News Briefs
Date Posted: September 15 2017
New construction jobs still lag vs. others
The U.S. economy has added 8.2 million jobs in the private sector since the Great Recession began in December 2007, but creation of construction and manufacturing jobs continues to lag, the Economic Policy Institute reports.“These industries are important to workers because they provide good jobs and high wages (that are even better if the workers are unionized),” the EPI reported Aug. 16. “They are also some of the highest paying jobs for people without a bachelor’s degree. In July 2017, there were still 1.9 million fewer workers in construction and manufacturing than at the start of the Great Recession.”
RTW repeal effort won't pay off in Michigan
ST. LOUIS, MO (PAI)– Workers and their allies capped a successful petition drive by collecting more than 300,000 notarized signatures of voters to put repeal of Missouri’s controversial so-called “right to work” law on the referendum ballot in November 2018.The petitions, turned in to Secretary of State Jay Ashcroft weeks ahead of the mandatory late August deadline, also automatically stopped implementation of the anti-worker, anti-union law, which the GOP-dominated state legislature approved this year – despite worker, business and union lobbying – and right wing GOP Gov. Eric Greitens eagerly signed.
Missouri AFL-CIO President Mike Louis and other union leaders announced the results of the signature gathering campaign in a rally on August 8 at IBEW Local 1 hall in St. Louis.
The Missouri law is part of a national campaign by anti-worker, anti-union corporate interests, allied with the radical right, to destroy workers and crush unions, by taking away money unions need to defend workers and their families.
Missouri’s “right-to-work” law, which lawmakers passed and Greitens signed in February, was set to take effect August 28, allowing freeloaders to enjoy all the benefits of union representation without paying one red cent to support running the union. The law has one goal: To cripple and destroy unions.

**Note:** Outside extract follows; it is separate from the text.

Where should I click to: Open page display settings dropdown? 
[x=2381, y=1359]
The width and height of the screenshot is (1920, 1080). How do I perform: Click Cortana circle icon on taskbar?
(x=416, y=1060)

The apparent success of the petition drive stops that – for now.
Ashcroft said the law can’t be enforced if working Missourians with the We Are Missouri coalition turned in at least 100,000 certified signatures. Louis told supporters at the rally the signatures were submitted on August 18 following a rally in the Capitol Rotunda in Jefferson City. And they were triple the number the coalition needed.
“What you’ve accomplished will go down in the history books!’’ Louis told the enthusiastic crowd,
Michigan’s right-to-work law, adopted in December 2012, cannot be overturned by a similar petition drive. State law prevents the use of a petition drive to overturn a state law if lawmakers attach the spending of money to the original legislation, which Republican lawmakers did: allotting $1 million for “enforcement” of the law.